Yes, I added ground.  I'm a grounding fanatic.  I used to work on "AC/DC" radios with hot chassis.  I learned to hate getting the 120 V jolt.  The green wire in the photo is the ground wire from the power cord.  It terminates in a spade lug that is clamped under the lower right motor housing screw.


----------



## wa5cab (Jul 6, 2020)

Right.  Never use a 2-wire cord on a motor.  Always install a cord with a green ground wire (if the only cord coming to the motor is from a reversing switch and the line cord goes to the switch instead of the motor, then the cord to the motor needs 5 wires, not 3).


----------



## dwentz (Jul 6, 2020)

Yes do it.
I have (had) two pieces of old equipment in the shop that did not have grounds. A bench grinder and an old Craftsman drill press that belonged to my step father. A recent rearrangement in the shop put them close together, and as a result I got bit.  I was using a wire wheel on the grinder on a long rod to clean up some threads on the end. I took a good shock to the arm that was resting on the drill press table to steady the rod. Needless to say the drill press is now grounded and the bench grinder has the plug cut off until I can take it apart to rewire it.


----------



## markba633csi (Jul 6, 2020)

Find a screw that goes directly to the motor frame. If the motor box is screwed to the motor, then put your lug under one of those screws, with lockwashers.  You can also use one of the 4 motor case bolts to attach to.  Using the box cover screws is possible but the least desirable- it can vibrate loose. 
-Mark


----------



## wa5cab (Jul 6, 2020)

And after you get everything hooked up but before you button it up and plug the AC line cord into the AC socket, do the following. 

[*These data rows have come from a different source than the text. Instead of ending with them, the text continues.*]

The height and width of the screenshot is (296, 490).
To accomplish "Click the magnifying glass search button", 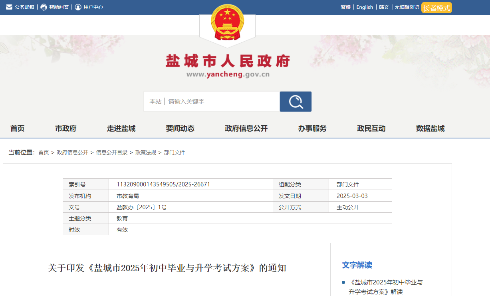I will (x=296, y=102).
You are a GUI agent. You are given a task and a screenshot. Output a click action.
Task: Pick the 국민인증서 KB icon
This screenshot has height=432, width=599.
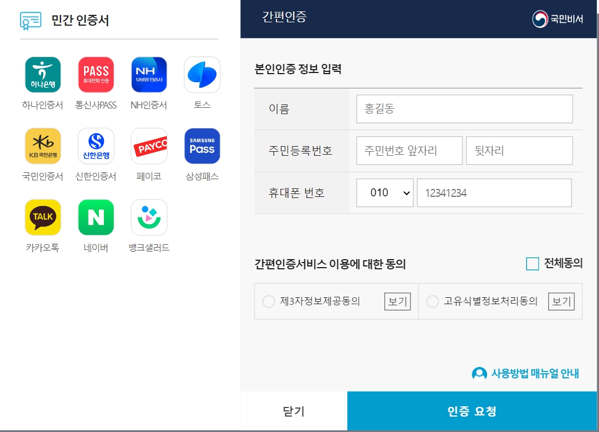(42, 146)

Using an analog ohmmeter or multimeter (not a digital one), set it to the lowest Ohms range (probably R X 1) and Zero it.  Connect it to the two flat blades of the line plug (US 120 VAC standard) or to the two Hot pins or blades (all 220 to 240 volt systems).  There should be no reading with the switch OFF.

Turn the motor switch ON (with a FWD-OFF-REV switch make the test twice, for both directions).   The meter should indicate a few ohms.  It should not read Zero other than possibly momentarily.  If it does, either you have made a wiring error or something is shorted to Case .  Either fix the error, fix the motor, or scrap the motor. 

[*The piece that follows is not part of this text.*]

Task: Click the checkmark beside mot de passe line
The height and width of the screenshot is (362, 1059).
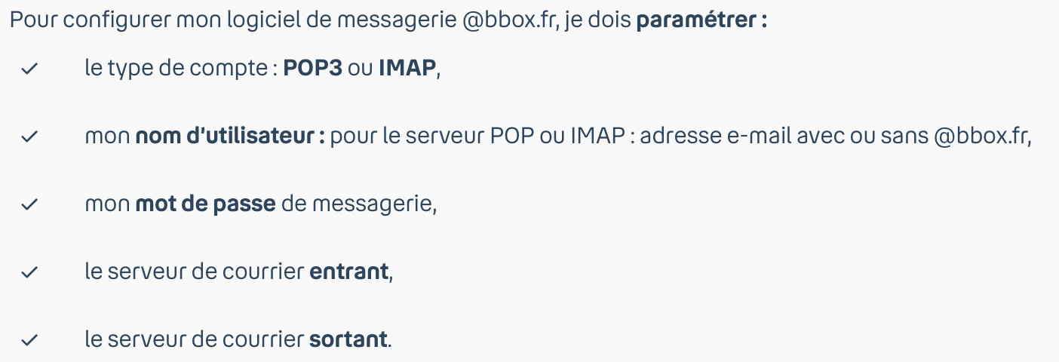Action: point(29,204)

Change to the highest Ohms range (probably R X 10K) and zero the meter.  Connect the meter leads to the ground pin and either or both of the other two pins or blades of the line plug.  With the switch off, the meter should read Infinity.  Turn on the motor switch or turn it to FWD and then REV.  The meter should continue to read Infinity.  If not, fix the wiring, fix the motor or scrap the motor.


----------



## silence dogood (Jul 6, 2020)

Let's go one step further.  You most likely have a two prong AC plug.  I'd change the cord to a three prong plug with a color coded wire.  Green is your ground and that goes to the motor case and the round prong.  Black is the hot and it goes to the on/off switch and then to the motor and the small prong.  White is the neutral  goes to motor and the wide prong on the plug.  I'll add that some cords already have a plug. Still, follow the color code.


----------



## Birdpath (Jul 6, 2020)

Thanks to everyone for their very helpful and specific replies. I will put all of this into effect and move ahead with getting this new addition to the shop situated. Best to you all. Daniel


----------



## turnitupper (Jul 7, 2020)

wa5cab said:


> Using an analog ohmmeter or multimeter  (not a digital one)


Why not digital?. I have some good digital meters including a four wire low ohms meter that i use for testing motors. Is this wrong?


----------



## wa5cab (Jul 7, 2020)

If you know what you are doing and know what readings to ignore, you can use a digital ohmmeter.  But explaining what you may need to ignore is just too time consuming.  So it is much quicker to just say use an analog ohmmeter.  Even a cheap one is going to give the true answers.  Not necessarily true with cheap digital ones.


----------